**ABOUT THIS TASK**
Exactly as they stand, repeat the lines from the one containing "Click the blue verified checkmark badge" through the final line of the listing, both ends included, and nothing else; skip the pictures.

**DATA RECORDS**

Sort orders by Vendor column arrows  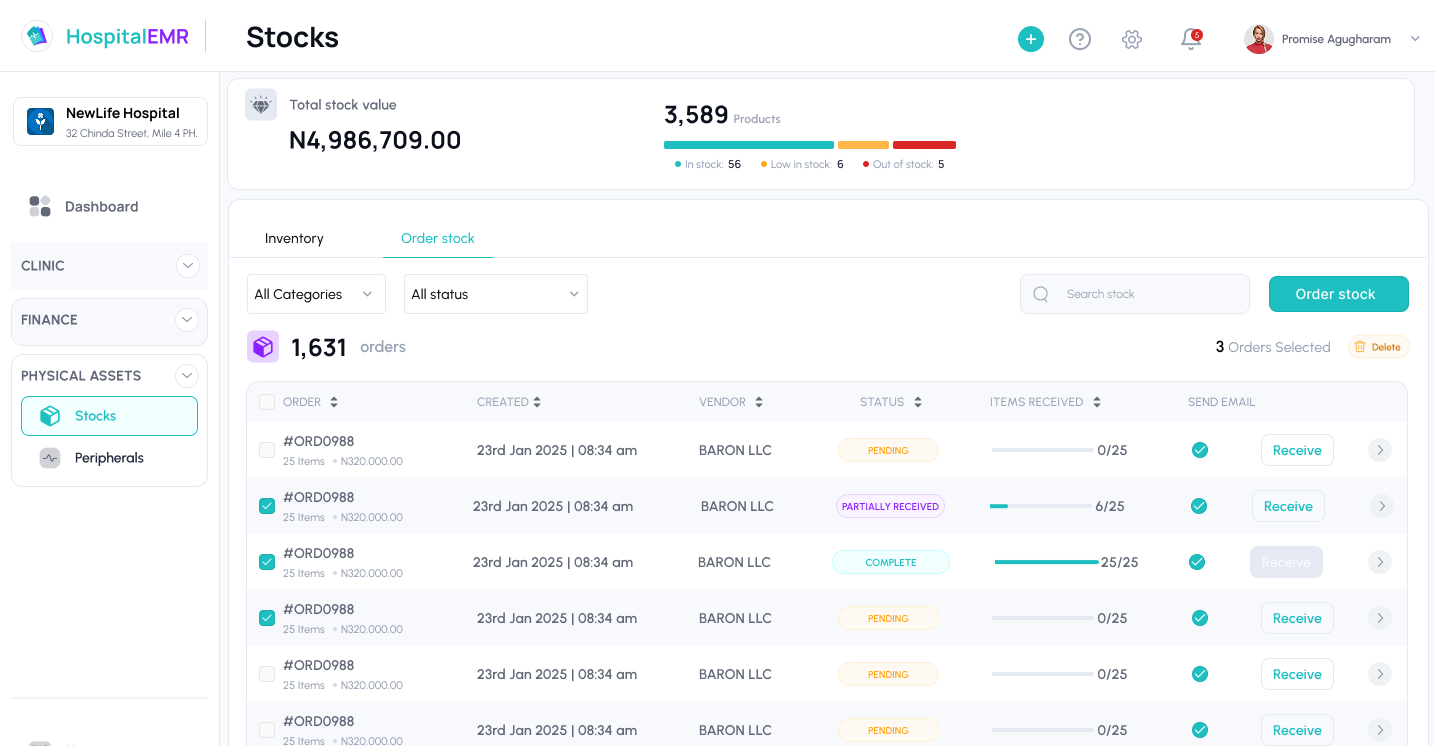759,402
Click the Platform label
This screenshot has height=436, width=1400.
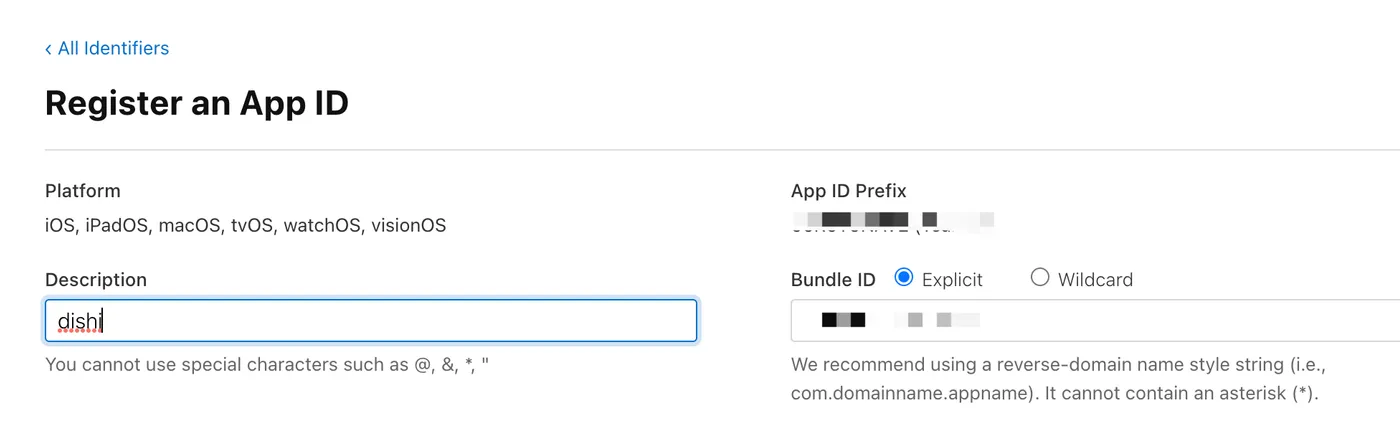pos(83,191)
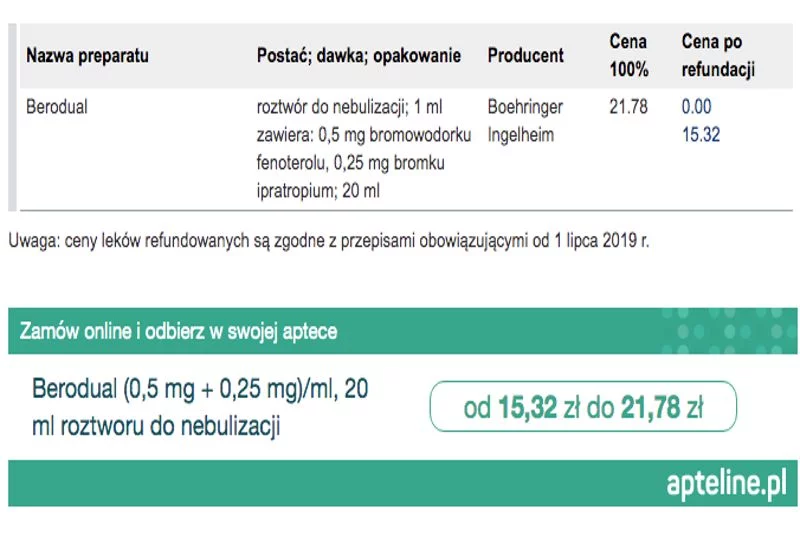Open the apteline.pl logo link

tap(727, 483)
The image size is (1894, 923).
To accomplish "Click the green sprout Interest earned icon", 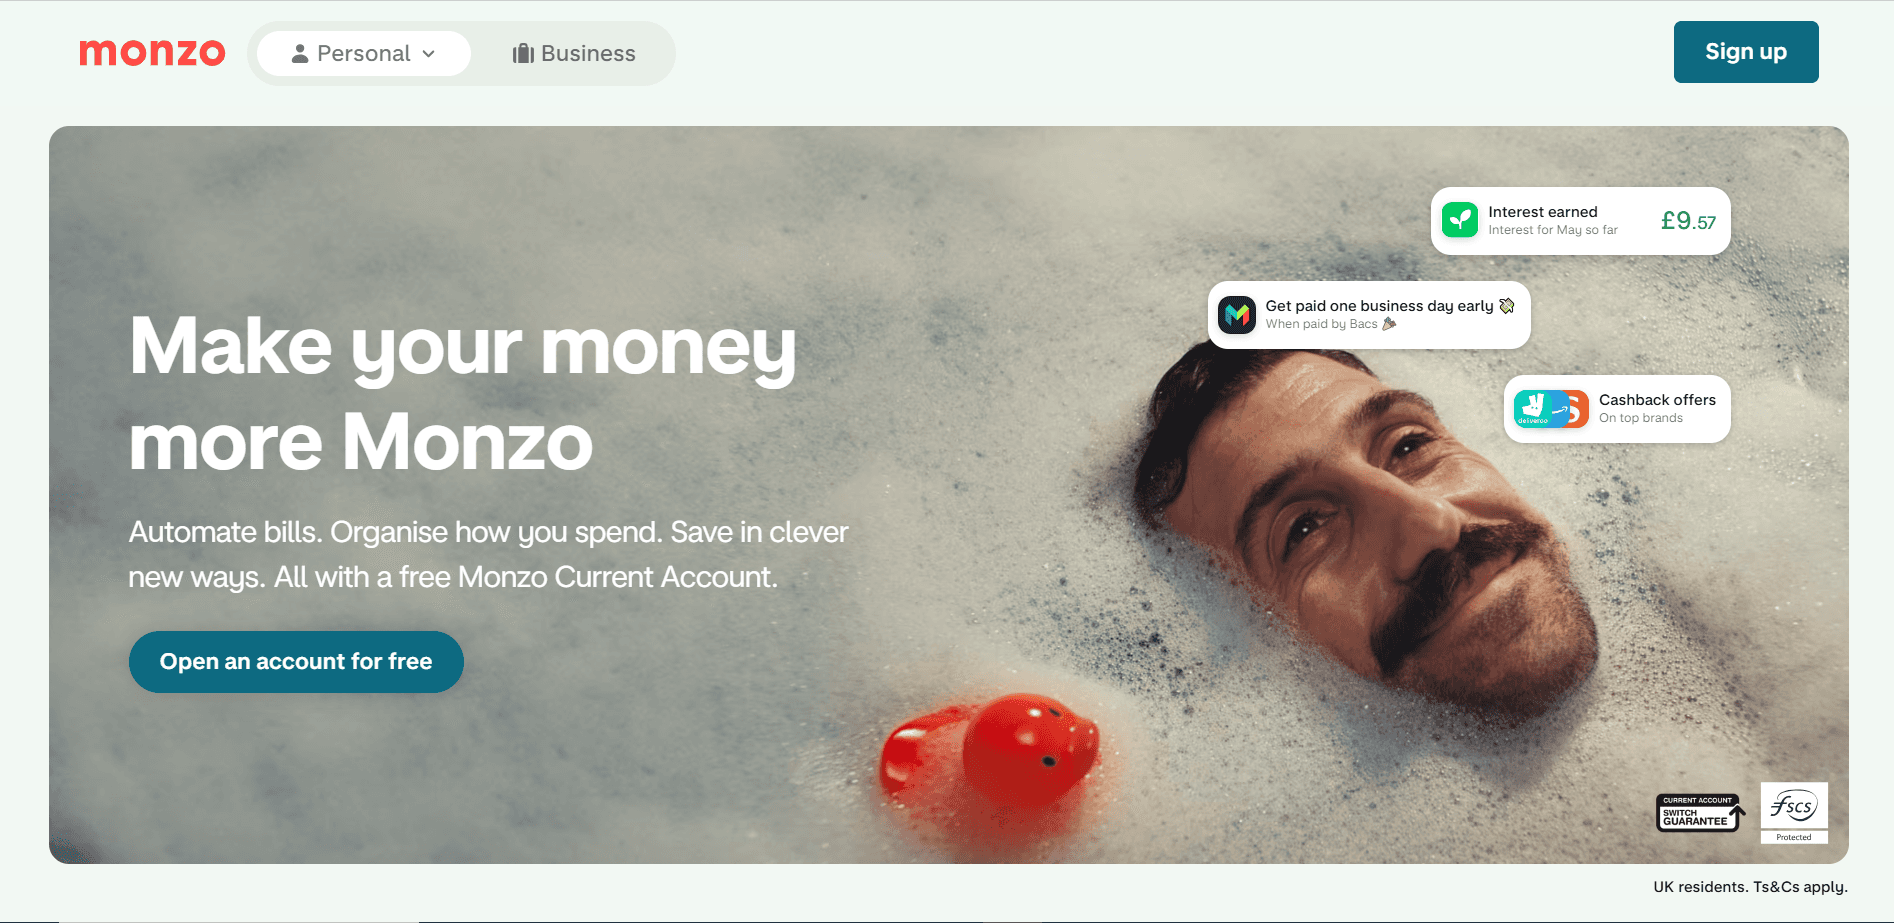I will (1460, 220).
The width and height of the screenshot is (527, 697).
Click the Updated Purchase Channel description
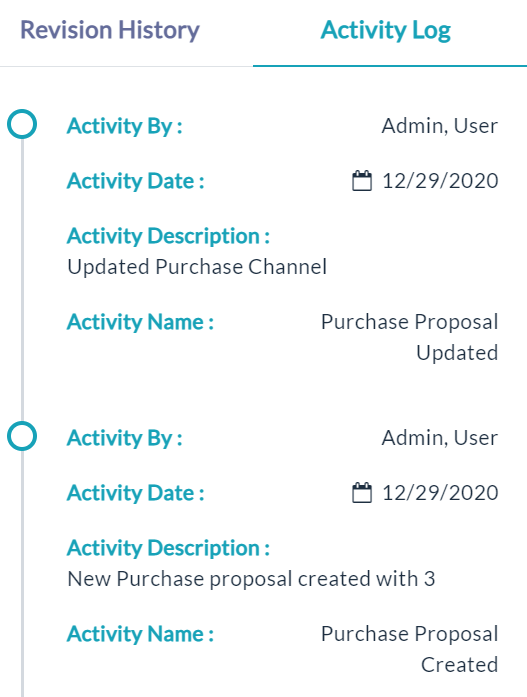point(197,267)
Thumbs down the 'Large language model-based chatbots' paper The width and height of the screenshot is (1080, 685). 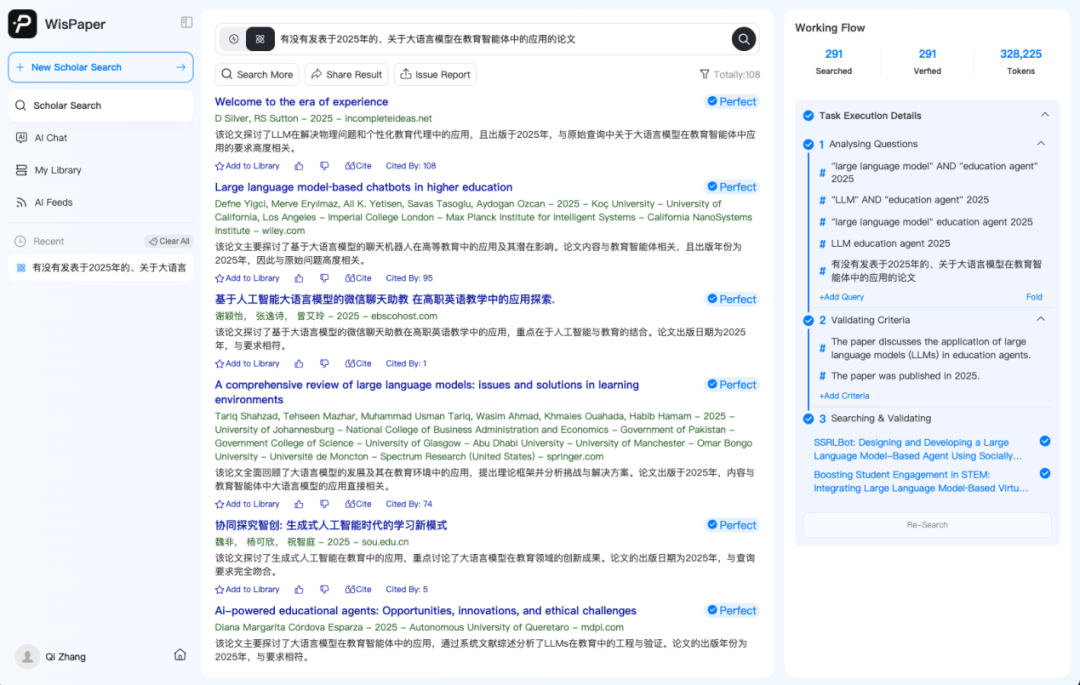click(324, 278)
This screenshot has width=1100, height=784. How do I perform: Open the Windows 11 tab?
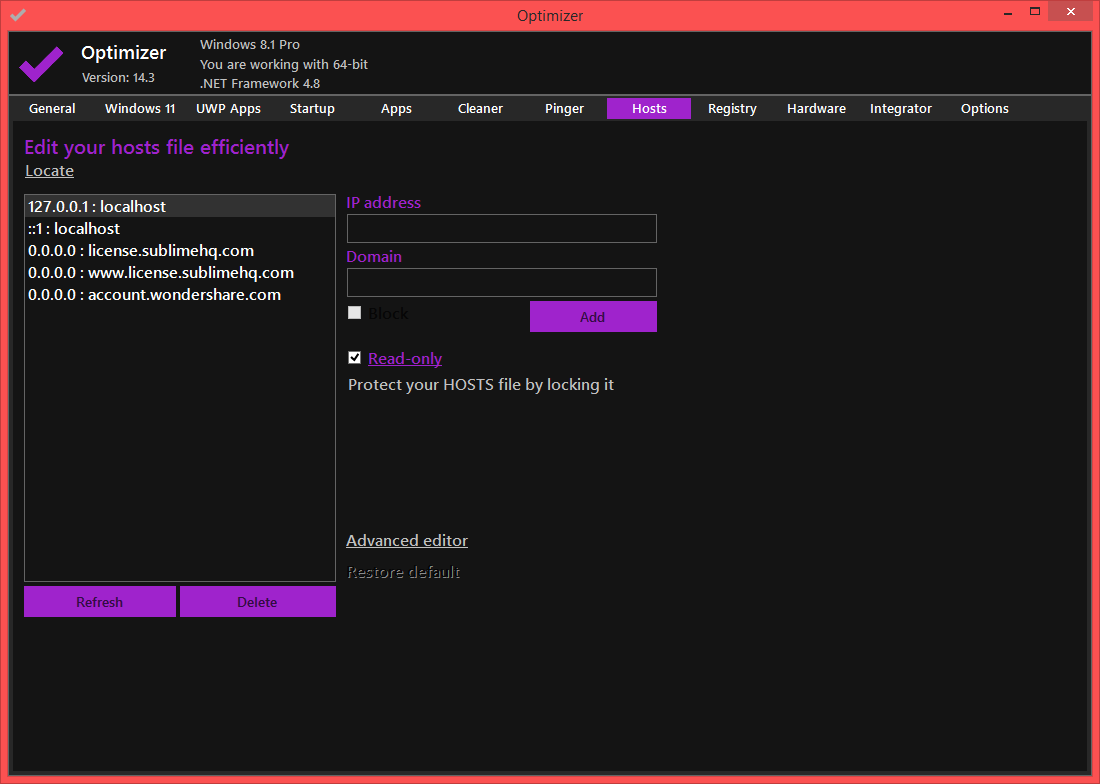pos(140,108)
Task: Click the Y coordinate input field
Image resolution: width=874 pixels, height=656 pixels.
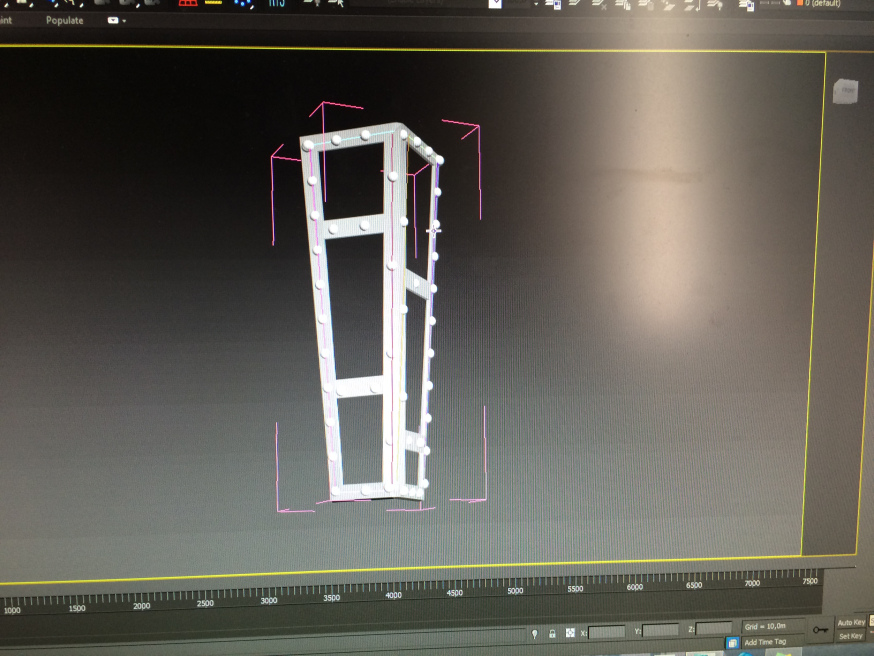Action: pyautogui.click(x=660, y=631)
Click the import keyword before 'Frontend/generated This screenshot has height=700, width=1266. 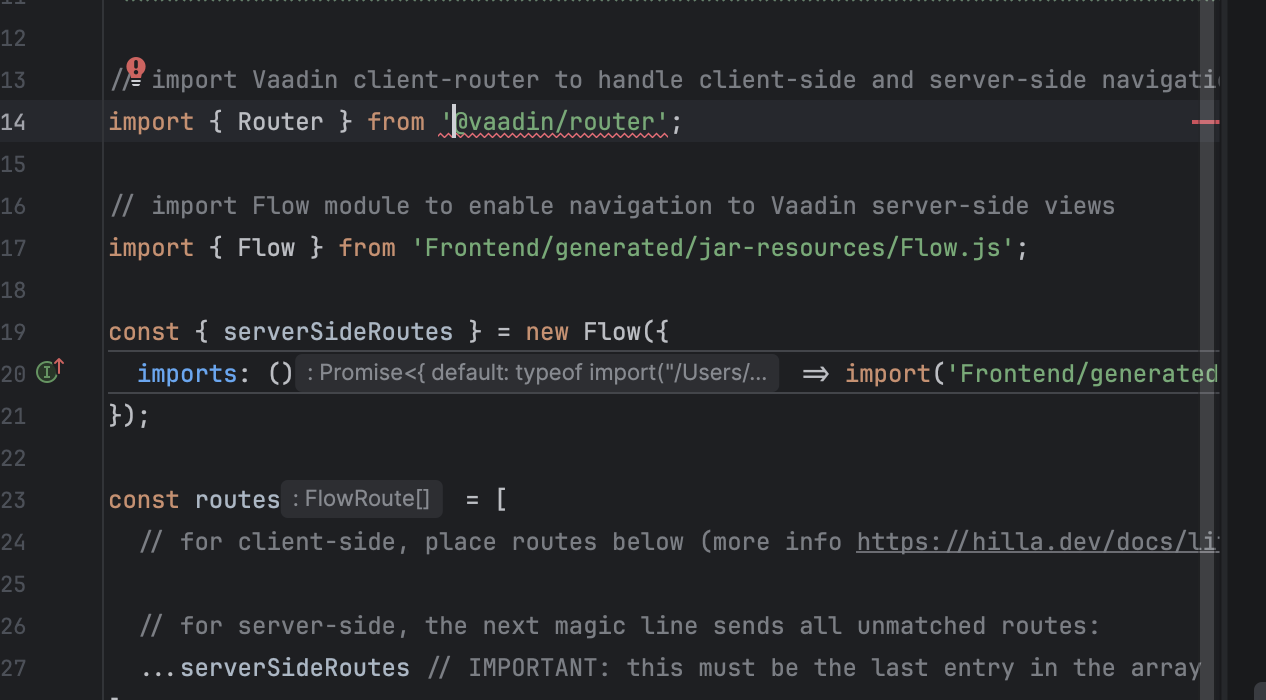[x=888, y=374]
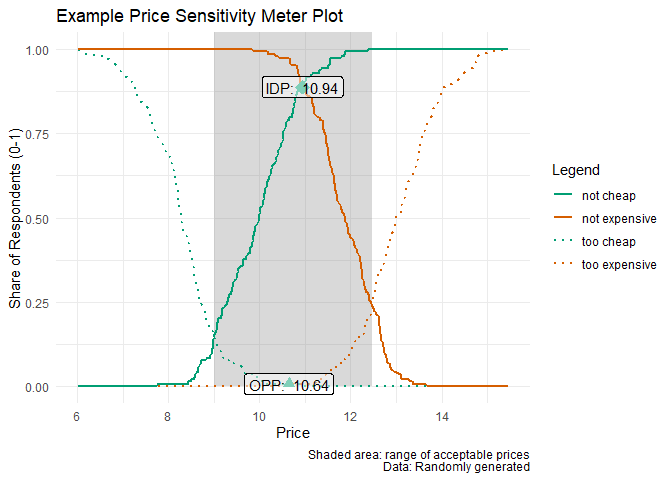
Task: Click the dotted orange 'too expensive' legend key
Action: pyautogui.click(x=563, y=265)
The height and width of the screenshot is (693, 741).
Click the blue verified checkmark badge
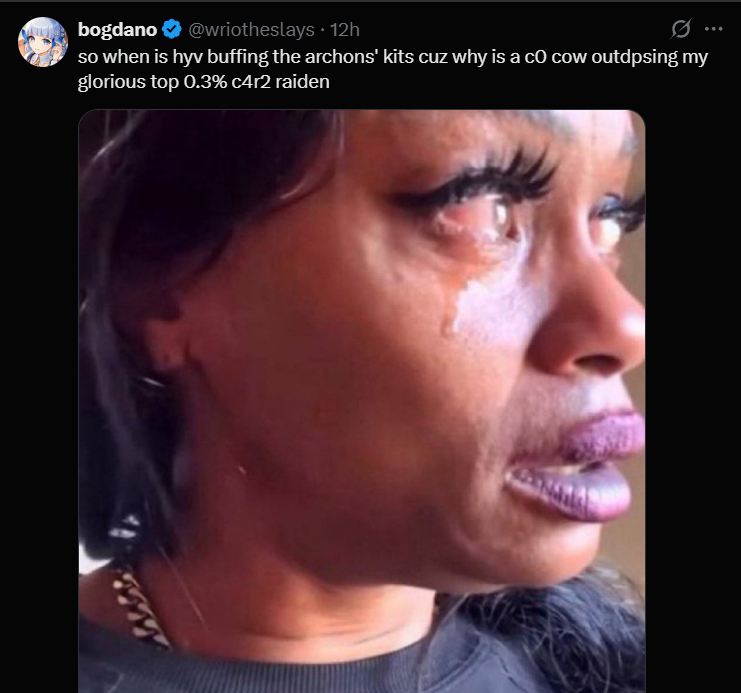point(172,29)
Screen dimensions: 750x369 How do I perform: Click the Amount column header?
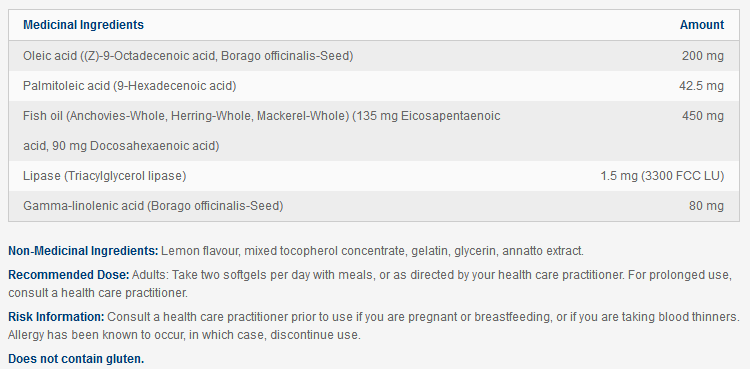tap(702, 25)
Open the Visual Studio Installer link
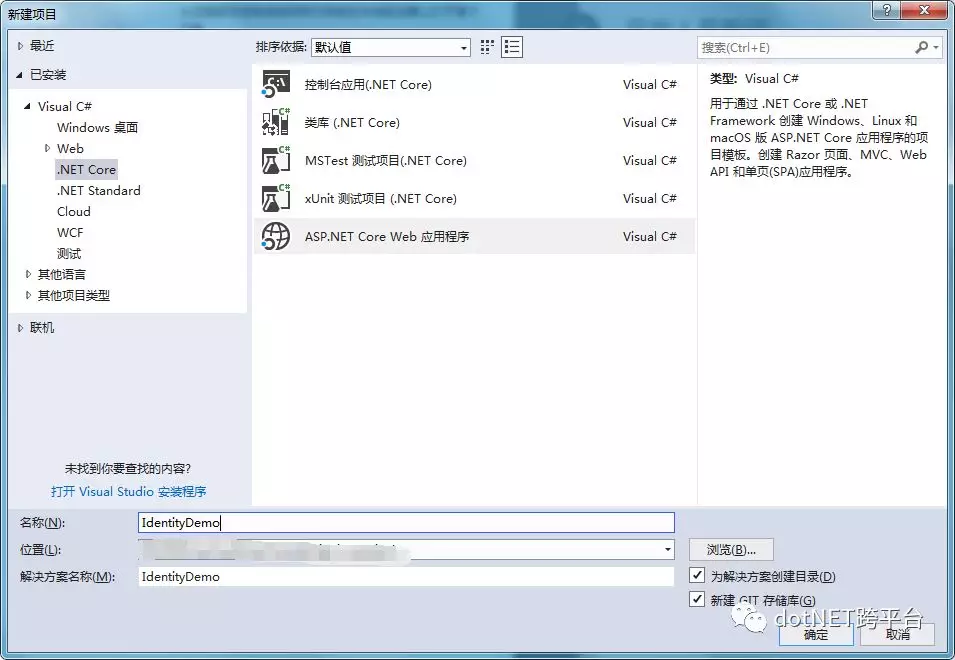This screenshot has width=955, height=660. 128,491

**EXERCISE RESULT**
Click the blue verified checkmark badge
point(172,29)
Screen dimensions: 750x369 How do I perform: Click the Amount column header?
tap(702, 25)
Open the Visual Studio Installer link
This screenshot has width=955, height=660. 128,491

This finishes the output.